Wells took things a step further than Cromie. In The War of the Worlds, instead of placing humans in a devolutionary decline, Wells pitted Martians in direct conflict with mankind. In the first chapter of the novel, Wells framed his vision of England’s own imperialism in such a way that Martians filled the role of the British Empire and the English themselves filled the role of the “conquerees.” “Remember what ruthless and utter destruction our own species has wrought, not only upon animals […] but upon its inferior races […] The Tasmanians, in spite of their human likeness, were entirely swept out of existence in a war of extermination waged by European immigrants, in the space of fifty years. Are we such apostles of mercy as to complain if the Martians warred in the same spirit?” Wells simply highlighted the fact that in evolutionary theory, according to Darwin, invasion “almost inevitably induces extinction.”
Ian Clarke, Professor of literature at the University of Strathclyde in Scotland, observes that The War of the Worlds is about three wars:
1) the war of the Europeans against less civilized people during imperial expansion of the late nineteenth century,
2) the biological war taking place everywhere at all times in nature,
3) and the sort of war that might occur if science were devoted to militaristic interests in so far as it produces highly advanced weapons of mass destruction.
Paul Fayter adds two more types of “Darwinian warfare.” “Fourth,” he notes, “we witness the invasion of the present by the future.” The final form of warfare is the invasion itself, both that perpetrated by the Martians and that perpetrated against the Martians by terrestrial (bacterial) infection, “is Darwinism on an interplanetary scale.” These lessons were all too obvious to Victorian (and later English) societies.
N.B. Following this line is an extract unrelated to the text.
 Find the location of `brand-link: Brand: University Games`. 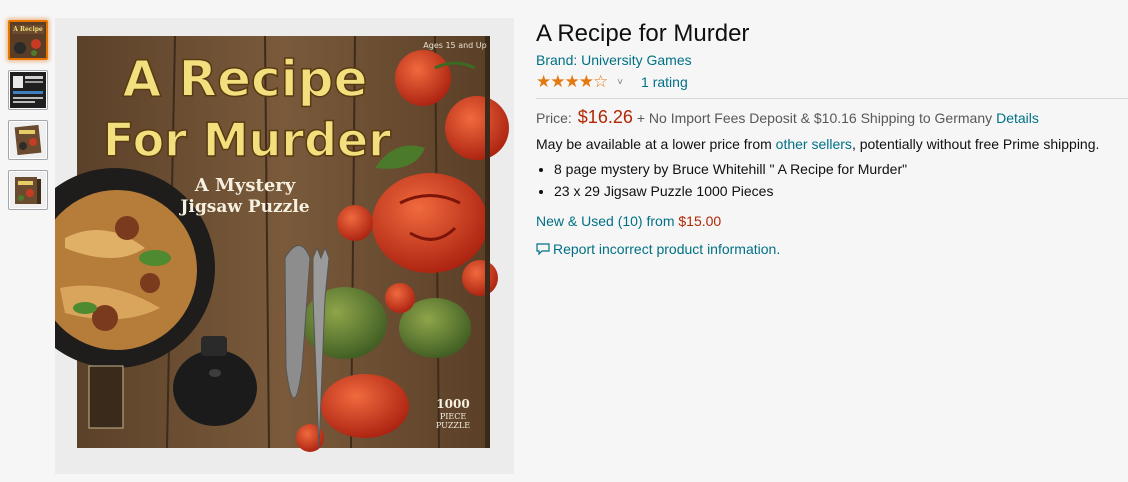

brand-link: Brand: University Games is located at coordinates (614, 60).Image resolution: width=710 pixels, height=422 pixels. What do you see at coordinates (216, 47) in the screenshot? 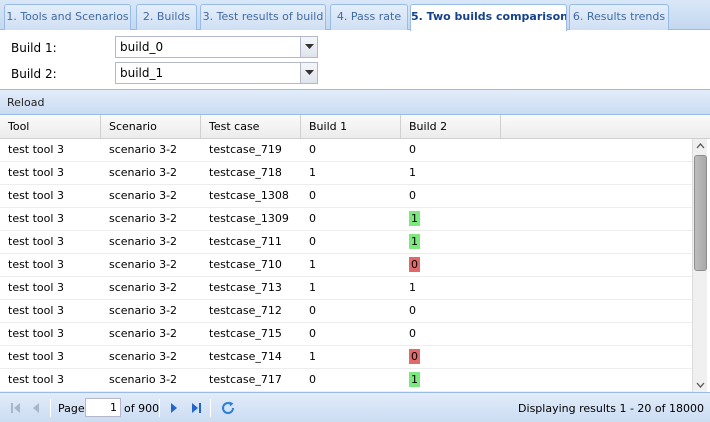
I see `build1-select: build_0` at bounding box center [216, 47].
Wells’ eloquent expressions of Darwin’s ideas and of general germ theory helped, in no small part to expand a knowledge in medicine, and perhaps aided helped to bolster a relatively peaceful decline of, until around 1914, the largest empire to have ever existed in human history.
Science fiction is worth considering in any study of the Victorian past. In the context of other worlds and alien lifeforms, Victorian science fiction served as a tool for social satire and critique; it reflected on the existence and nature of God as well as the nature of mankind. It brought to light, for an entire nation, the implications of political, technological, and scientific change.